• RECORDED INFORMATION
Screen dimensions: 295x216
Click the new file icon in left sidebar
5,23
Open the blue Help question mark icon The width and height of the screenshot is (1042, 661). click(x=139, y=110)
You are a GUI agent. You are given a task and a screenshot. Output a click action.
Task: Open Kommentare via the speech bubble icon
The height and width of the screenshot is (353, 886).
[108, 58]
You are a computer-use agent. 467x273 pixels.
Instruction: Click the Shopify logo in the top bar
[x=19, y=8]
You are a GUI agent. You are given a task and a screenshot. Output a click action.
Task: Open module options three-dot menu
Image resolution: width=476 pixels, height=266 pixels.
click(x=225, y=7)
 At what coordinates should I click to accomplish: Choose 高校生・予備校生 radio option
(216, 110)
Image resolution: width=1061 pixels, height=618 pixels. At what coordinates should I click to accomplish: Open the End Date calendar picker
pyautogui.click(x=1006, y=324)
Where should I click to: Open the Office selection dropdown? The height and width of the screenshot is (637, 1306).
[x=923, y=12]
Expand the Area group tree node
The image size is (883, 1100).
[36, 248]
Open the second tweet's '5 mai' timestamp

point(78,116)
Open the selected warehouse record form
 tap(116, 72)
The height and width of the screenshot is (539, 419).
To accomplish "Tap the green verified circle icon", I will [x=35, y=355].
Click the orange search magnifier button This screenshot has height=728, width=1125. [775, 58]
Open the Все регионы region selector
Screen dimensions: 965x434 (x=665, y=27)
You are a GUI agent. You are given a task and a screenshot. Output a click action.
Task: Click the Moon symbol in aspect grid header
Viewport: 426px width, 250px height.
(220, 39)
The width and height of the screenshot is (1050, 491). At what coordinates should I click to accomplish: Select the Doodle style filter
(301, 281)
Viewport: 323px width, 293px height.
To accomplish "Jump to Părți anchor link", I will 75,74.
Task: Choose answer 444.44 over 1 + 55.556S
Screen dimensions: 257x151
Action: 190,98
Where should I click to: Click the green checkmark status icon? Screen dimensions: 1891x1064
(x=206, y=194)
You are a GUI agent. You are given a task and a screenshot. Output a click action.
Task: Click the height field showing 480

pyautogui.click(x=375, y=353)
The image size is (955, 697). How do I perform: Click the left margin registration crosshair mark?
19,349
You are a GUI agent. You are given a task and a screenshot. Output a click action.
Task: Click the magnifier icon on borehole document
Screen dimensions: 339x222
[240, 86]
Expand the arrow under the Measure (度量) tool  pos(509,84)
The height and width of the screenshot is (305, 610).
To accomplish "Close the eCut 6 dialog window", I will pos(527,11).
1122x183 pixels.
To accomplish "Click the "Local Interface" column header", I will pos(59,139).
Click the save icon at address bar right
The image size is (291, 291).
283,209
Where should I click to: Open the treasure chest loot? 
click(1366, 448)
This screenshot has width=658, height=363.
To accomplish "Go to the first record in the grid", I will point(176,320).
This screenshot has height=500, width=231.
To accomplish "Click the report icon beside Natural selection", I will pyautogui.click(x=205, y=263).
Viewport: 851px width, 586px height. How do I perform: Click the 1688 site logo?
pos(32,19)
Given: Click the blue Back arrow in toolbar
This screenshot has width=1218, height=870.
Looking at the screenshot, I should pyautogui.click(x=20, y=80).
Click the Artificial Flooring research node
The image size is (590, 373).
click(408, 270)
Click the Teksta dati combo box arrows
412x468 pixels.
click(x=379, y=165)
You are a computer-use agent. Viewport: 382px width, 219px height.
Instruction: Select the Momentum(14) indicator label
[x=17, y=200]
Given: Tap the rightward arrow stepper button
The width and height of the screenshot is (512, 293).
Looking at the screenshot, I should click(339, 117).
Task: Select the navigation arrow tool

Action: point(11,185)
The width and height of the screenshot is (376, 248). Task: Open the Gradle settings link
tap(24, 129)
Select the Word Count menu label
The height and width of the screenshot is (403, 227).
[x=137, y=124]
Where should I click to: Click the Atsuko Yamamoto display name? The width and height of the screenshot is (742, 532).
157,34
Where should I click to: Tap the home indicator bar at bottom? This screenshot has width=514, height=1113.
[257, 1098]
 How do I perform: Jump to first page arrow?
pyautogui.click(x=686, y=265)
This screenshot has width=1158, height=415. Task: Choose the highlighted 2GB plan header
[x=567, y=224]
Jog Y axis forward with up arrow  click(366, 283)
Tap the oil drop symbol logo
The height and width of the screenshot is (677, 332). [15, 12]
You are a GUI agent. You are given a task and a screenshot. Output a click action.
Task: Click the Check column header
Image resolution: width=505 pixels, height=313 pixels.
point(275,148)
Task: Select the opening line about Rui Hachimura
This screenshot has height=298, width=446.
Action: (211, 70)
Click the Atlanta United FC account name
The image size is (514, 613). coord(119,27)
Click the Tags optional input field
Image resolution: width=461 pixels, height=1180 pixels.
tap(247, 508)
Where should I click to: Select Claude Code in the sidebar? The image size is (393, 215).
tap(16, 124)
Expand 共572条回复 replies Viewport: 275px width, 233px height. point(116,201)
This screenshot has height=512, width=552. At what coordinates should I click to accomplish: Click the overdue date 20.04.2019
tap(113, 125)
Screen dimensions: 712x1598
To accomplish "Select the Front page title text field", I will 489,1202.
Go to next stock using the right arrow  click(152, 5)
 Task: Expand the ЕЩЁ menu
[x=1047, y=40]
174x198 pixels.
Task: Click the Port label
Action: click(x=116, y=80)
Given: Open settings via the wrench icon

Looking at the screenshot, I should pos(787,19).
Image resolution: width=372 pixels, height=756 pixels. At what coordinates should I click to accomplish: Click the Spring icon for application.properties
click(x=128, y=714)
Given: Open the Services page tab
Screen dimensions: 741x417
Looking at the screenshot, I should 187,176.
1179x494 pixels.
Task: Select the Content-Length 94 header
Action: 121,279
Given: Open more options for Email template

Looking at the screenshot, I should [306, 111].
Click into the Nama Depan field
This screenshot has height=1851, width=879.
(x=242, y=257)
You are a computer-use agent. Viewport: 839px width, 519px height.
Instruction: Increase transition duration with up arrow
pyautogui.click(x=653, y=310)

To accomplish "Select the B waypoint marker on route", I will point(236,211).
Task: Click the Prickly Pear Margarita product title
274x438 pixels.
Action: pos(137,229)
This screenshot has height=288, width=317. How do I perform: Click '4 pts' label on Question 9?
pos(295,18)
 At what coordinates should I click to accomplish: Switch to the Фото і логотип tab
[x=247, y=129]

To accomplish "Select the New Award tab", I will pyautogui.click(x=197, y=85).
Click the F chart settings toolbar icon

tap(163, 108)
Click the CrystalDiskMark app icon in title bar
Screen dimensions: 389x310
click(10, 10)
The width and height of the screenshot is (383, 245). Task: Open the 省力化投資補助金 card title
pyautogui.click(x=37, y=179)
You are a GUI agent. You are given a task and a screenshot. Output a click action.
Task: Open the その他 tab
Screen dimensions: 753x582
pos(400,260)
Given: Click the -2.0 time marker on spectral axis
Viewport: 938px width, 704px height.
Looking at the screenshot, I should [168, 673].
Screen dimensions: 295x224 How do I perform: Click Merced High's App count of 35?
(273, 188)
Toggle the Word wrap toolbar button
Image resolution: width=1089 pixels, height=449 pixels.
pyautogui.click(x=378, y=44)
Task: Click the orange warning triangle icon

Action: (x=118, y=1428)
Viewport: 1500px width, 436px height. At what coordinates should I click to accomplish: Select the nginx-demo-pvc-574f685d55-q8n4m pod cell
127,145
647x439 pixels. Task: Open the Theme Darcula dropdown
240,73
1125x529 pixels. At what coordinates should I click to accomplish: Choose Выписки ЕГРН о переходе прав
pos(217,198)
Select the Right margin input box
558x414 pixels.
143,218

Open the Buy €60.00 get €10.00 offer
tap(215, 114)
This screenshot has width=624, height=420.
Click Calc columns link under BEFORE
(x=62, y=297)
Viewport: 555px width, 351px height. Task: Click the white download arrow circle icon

• ASSIGNED TASK
Each record must be duplicated exactly, with none missing.

• RESULT BELOW
Screen dimensions: 295x216
Click the new file icon in left sidebar
5,23
Open the blue Help question mark icon The width and height of the screenshot is (1042, 661). click(x=139, y=110)
You are a GUI agent. You are given a task and a screenshot. Output a click action.
Task: Open Kommentare via the speech bubble icon
The height and width of the screenshot is (353, 886).
[108, 58]
You are a computer-use agent. 467x273 pixels.
Instruction: Click the Shopify logo in the top bar
[x=19, y=8]
You are a GUI agent. You are given a task and a screenshot. Output a click action.
Task: Open module options three-dot menu
Image resolution: width=476 pixels, height=266 pixels.
click(x=225, y=7)
 At what coordinates should I click to accomplish: Choose 高校生・予備校生 radio option
(216, 110)
Image resolution: width=1061 pixels, height=618 pixels. At what coordinates should I click to accomplish: Open the End Date calendar picker
pyautogui.click(x=1006, y=324)
Where should I click to: Open the Office selection dropdown? The height and width of the screenshot is (637, 1306).
[x=923, y=12]
Expand the Area group tree node
The image size is (883, 1100).
[36, 248]
Open the second tweet's '5 mai' timestamp

point(78,116)
Open the selected warehouse record form
 tap(116, 72)
The height and width of the screenshot is (539, 419).
To accomplish "Tap the green verified circle icon", I will [x=35, y=355].
Click the orange search magnifier button This screenshot has height=728, width=1125. [775, 58]
Open the Все регионы region selector
Screen dimensions: 965x434 (x=665, y=27)
You are a GUI agent. You are given a task and a screenshot. Output a click action.
Task: Click the Moon symbol in aspect grid header
Viewport: 426px width, 250px height.
(220, 39)
The width and height of the screenshot is (1050, 491). At what coordinates should I click to accomplish: Select the Doodle style filter
(301, 281)
Viewport: 323px width, 293px height.
To accomplish "Jump to Părți anchor link", I will 75,74.
Task: Choose answer 444.44 over 1 + 55.556S
Screen dimensions: 257x151
Action: 190,98
Where should I click to: Click the green checkmark status icon? Screen dimensions: 1891x1064
(x=206, y=194)
You are a GUI agent. You are given a task and a screenshot. Output a click action.
Task: Click the height field showing 480

pyautogui.click(x=375, y=353)
The image size is (955, 697). How do I perform: Click the left margin registration crosshair mark?
19,349
You are a GUI agent. You are given a task and a screenshot. Output a click action.
Task: Click the magnifier icon on borehole document
Screen dimensions: 339x222
[240, 86]
Expand the arrow under the Measure (度量) tool  pos(509,84)
The height and width of the screenshot is (305, 610).
To accomplish "Close the eCut 6 dialog window", I will pos(527,11).
1122x183 pixels.
To accomplish "Click the "Local Interface" column header", I will pos(59,139).
Click the save icon at address bar right
The image size is (291, 291).
283,209
Where should I click to: Open the treasure chest loot? 
click(1366, 448)
This screenshot has width=658, height=363.
To accomplish "Go to the first record in the grid", I will point(176,320).
This screenshot has height=500, width=231.
To accomplish "Click the report icon beside Natural selection", I will pyautogui.click(x=205, y=263).
Viewport: 851px width, 586px height. How do I perform: Click the 1688 site logo?
pos(32,19)
Given: Click the blue Back arrow in toolbar
This screenshot has width=1218, height=870.
Looking at the screenshot, I should pyautogui.click(x=20, y=80).
Click the Artificial Flooring research node
The image size is (590, 373).
click(408, 270)
Click the Teksta dati combo box arrows
412x468 pixels.
click(x=379, y=165)
You are a computer-use agent. Viewport: 382px width, 219px height.
Instruction: Select the Momentum(14) indicator label
[x=17, y=200]
Given: Tap the rightward arrow stepper button
The width and height of the screenshot is (512, 293).
Looking at the screenshot, I should click(339, 117).
Task: Select the navigation arrow tool

Action: point(11,185)
The width and height of the screenshot is (376, 248). Task: Open the Gradle settings link
tap(24, 129)
Select the Word Count menu label
The height and width of the screenshot is (403, 227).
[x=137, y=124]
Where should I click to: Click the Atsuko Yamamoto display name? The width and height of the screenshot is (742, 532).
157,34
Where should I click to: Tap the home indicator bar at bottom? This screenshot has width=514, height=1113.
[257, 1098]
 How do I perform: Jump to first page arrow?
pyautogui.click(x=686, y=265)
This screenshot has width=1158, height=415. Task: Choose the highlighted 2GB plan header
[x=567, y=224]
Jog Y axis forward with up arrow  click(366, 283)
Tap the oil drop symbol logo
The height and width of the screenshot is (677, 332). [15, 12]
You are a GUI agent. You are given a task and a screenshot. Output a click action.
Task: Click the Check column header
Image resolution: width=505 pixels, height=313 pixels.
point(275,148)
Task: Select the opening line about Rui Hachimura
This screenshot has height=298, width=446.
Action: (211, 70)
Click the Atlanta United FC account name
The image size is (514, 613). coord(119,27)
Click the Tags optional input field
Image resolution: width=461 pixels, height=1180 pixels.
tap(247, 508)
Where should I click to: Select Claude Code in the sidebar? The image size is (393, 215).
tap(16, 124)
Expand 共572条回复 replies Viewport: 275px width, 233px height. point(116,201)
This screenshot has height=512, width=552. At what coordinates should I click to accomplish: Click the overdue date 20.04.2019
tap(113, 125)
Screen dimensions: 712x1598
To accomplish "Select the Front page title text field", I will 489,1202.
Go to next stock using the right arrow  click(152, 5)
 Task: Expand the ЕЩЁ menu
[x=1047, y=40]
174x198 pixels.
Task: Click the Port label
Action: click(x=116, y=80)
Given: Open settings via the wrench icon

Looking at the screenshot, I should pos(787,19).
Image resolution: width=372 pixels, height=756 pixels. At what coordinates should I click to accomplish: Click the Spring icon for application.properties
click(x=128, y=714)
Given: Open the Services page tab
Screen dimensions: 741x417
Looking at the screenshot, I should 187,176.
1179x494 pixels.
Task: Select the Content-Length 94 header
Action: 121,279
Given: Open more options for Email template

Looking at the screenshot, I should [306, 111].
Click into the Nama Depan field
This screenshot has height=1851, width=879.
(x=242, y=257)
You are a computer-use agent. Viewport: 839px width, 519px height.
Instruction: Increase transition duration with up arrow
pyautogui.click(x=653, y=310)

To accomplish "Select the B waypoint marker on route", I will point(236,211).
Task: Click the Prickly Pear Margarita product title
274x438 pixels.
Action: pos(137,229)
This screenshot has height=288, width=317. How do I perform: Click '4 pts' label on Question 9?
pos(295,18)
 At what coordinates should I click to accomplish: Switch to the Фото і логотип tab
[x=247, y=129]

To accomplish "Select the New Award tab", I will pyautogui.click(x=197, y=85).
Click the F chart settings toolbar icon

tap(163, 108)
Click the CrystalDiskMark app icon in title bar
Screen dimensions: 389x310
click(10, 10)
The width and height of the screenshot is (383, 245). Task: Open the 省力化投資補助金 card title
pyautogui.click(x=37, y=179)
You are a GUI agent. You are given a task and a screenshot. Output a click action.
Task: Open the その他 tab
Screen dimensions: 753x582
pos(400,260)
Given: Click the -2.0 time marker on spectral axis
Viewport: 938px width, 704px height.
Looking at the screenshot, I should [168, 673].
Screen dimensions: 295x224 How do I perform: Click Merced High's App count of 35?
(273, 188)
Toggle the Word wrap toolbar button
Image resolution: width=1089 pixels, height=449 pixels.
pyautogui.click(x=378, y=44)
Task: Click the orange warning triangle icon

Action: (x=118, y=1428)
Viewport: 1500px width, 436px height. At what coordinates should I click to accomplish: Select the nginx-demo-pvc-574f685d55-q8n4m pod cell
127,145
647x439 pixels. Task: Open the Theme Darcula dropdown
240,73
1125x529 pixels. At what coordinates should I click to accomplish: Choose Выписки ЕГРН о переходе прав
pos(217,198)
Select the Right margin input box
558x414 pixels.
143,218

Open the Buy €60.00 get €10.00 offer
tap(215, 114)
This screenshot has width=624, height=420.
Click Calc columns link under BEFORE
(x=62, y=297)
Viewport: 555px width, 351px height. Task: Click the white download arrow circle icon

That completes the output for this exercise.